▸ **TASK REQUIREMENTS**:
Keep every line of the data below that has the string "point" and present those lines.
*** THE DATA Section Begins ***
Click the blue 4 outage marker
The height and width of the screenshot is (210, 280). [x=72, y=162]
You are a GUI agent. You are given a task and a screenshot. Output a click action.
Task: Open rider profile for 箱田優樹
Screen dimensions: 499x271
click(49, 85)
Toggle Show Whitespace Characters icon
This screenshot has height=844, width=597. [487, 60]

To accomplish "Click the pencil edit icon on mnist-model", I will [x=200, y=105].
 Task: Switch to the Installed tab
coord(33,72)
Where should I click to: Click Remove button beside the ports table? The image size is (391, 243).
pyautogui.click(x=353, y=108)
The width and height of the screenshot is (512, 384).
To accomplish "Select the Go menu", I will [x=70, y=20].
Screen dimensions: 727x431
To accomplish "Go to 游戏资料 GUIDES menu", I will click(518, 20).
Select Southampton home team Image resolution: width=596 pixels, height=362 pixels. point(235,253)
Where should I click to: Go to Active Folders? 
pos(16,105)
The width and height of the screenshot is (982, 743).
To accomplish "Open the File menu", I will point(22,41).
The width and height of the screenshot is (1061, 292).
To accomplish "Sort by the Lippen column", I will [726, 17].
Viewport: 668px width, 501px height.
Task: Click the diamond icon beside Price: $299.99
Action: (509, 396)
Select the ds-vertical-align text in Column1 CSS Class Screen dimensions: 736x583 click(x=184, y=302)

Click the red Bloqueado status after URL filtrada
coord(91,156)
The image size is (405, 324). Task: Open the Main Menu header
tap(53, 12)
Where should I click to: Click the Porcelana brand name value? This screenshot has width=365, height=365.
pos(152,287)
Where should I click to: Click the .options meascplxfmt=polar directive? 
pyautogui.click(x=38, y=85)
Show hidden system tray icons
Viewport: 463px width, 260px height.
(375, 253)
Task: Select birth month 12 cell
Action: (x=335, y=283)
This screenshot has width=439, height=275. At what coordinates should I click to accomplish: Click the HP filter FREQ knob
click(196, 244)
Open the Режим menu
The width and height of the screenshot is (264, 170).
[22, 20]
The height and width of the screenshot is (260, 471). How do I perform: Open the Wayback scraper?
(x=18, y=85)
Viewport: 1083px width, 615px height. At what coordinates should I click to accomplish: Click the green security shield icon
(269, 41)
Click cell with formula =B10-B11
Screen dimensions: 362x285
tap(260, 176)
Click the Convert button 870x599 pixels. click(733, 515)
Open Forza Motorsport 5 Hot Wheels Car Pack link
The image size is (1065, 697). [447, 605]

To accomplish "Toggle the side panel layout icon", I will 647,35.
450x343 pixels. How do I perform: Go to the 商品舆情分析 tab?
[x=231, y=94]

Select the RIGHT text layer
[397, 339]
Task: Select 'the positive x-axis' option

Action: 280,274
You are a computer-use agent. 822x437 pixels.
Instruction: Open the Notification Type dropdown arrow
*** THE DATA Section Ends ***
▸ **SOLUTION TO THE PROBLEM**:
Select Southampton home team Image resolution: width=596 pixels, height=362 pixels. point(235,253)
To accomplish "Open the File menu", I will point(22,41).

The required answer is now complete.